TASK REQUIREMENTS:
1. In the bug thread, which version was the bundled bdb upgraded to?
2. Please extract the part of the bug thread from "With the current" to "4.0.25-max binaries (mysql-max-4.0.25-pc-linux-gnu-i686).".
3. Summarize the bug thread in two sentences.

TEXT UNDER STUDY:
Can the below fix (come out if lockp is NULL)  be used for solving this issue ?

the diff -Nru output for the file is :

--- lock_deadlock.c.old 2005-04-08 20:36:51.000000000 +0530
+++ lock_deadlock.c     2005-04-08 20:37:32.000000000 +0530
@@ -563,6 +563,9 @@
                        __lock_freelocker(lt, region, lockerp, ndx);
                        goto out;
                }
+                else
+                    goto out;
+
        } else if (R_OFFSET(&lt->reginfo, lockp) != info->last_lock ||
            lockp->status != DB_LSTAT_WAITING) {
                ret = DB_ALREADY_ABORTED;
[12 Apr 2005 14:05] Sivakumar K
I made the changes and the bdb-deadlock test is now passing on a SMP machine without crashing the mysql server.
[7 May 2005 8:13] Jim Winstead
We upgraded the bundled bdb from 4.0 to 4.1, and this bug does not appear to exist in that version.
[28 Jun 2005 19:47] MySQL Verification Team
I was unable to reproduce the behavior reported on Slackware 10.1
Linux version 2.4.29 (root@midas) (gcc version 3.3.4) #6 Thu Jan 20 16:30:37 PST 2005

With the current source.
[27 Jul 2005 15:03] Matthew Lord
I could not repeat the failure on RHAS 3 using our official 4.0.25-max binaries (mysql-max-4.0.25-pc-linux-gnu-i686).

I took these steps:
cd mysql-test
../bin/mysqld --no-defaults --skip-grant-tables     --basedir=.. --datadir=mysql-test/var/master-data --skip-innodb  --skip-warnings &
./mysql-test-run t/bdb-deadlock.test (REPEAT)

I got no failures in about 20 attempts.

DATA FOR REVIEW:
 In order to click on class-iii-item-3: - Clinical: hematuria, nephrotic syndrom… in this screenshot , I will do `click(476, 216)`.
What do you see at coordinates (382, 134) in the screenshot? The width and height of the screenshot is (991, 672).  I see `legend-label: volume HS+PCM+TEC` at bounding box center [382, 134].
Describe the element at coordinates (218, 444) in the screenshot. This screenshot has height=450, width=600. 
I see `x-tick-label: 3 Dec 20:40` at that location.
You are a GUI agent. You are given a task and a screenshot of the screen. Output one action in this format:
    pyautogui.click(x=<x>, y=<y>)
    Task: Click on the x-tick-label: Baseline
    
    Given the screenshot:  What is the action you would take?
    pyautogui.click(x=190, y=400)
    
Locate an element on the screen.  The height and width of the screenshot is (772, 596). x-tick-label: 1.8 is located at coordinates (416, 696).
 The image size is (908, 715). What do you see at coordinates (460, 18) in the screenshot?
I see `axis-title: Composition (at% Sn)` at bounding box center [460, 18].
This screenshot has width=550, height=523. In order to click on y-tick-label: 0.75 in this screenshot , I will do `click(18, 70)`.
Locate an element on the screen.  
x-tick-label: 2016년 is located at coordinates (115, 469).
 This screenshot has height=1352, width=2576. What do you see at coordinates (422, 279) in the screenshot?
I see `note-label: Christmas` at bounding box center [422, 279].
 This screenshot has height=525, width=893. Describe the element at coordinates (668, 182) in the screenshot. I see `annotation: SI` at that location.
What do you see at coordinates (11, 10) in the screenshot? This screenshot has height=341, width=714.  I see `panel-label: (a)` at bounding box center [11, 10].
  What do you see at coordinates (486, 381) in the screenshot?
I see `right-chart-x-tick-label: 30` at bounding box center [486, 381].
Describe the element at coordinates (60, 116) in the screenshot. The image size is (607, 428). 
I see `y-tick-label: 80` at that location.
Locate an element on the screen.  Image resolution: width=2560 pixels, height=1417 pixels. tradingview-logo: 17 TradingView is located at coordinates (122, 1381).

ANSWERS BY ITEM:
1. 4.1, from 4.0.

2.
With the current source.
[27 Jul 2005 15:03] Matthew Lord
I could not repeat the failure on RHAS 3 using our official 4.0.25-max binaries (mysql-max-4.0.25-pc-linux-gnu-i686).

3. A proposed fix to lock_deadlock.c adds an else branch that goes to out, and Sivakumar K reports that with this change the bdb-deadlock test passes on an SMP machine without crashing the MySQL server. Jim Winstead notes that the bundled bdb was upgraded from 4.0 to 4.1, where the bug does not appear to exist, and later attempts on Slackware 10.1 with the current source and on RHAS 3 with the official 4.0.25-max binaries could not reproduce the failure.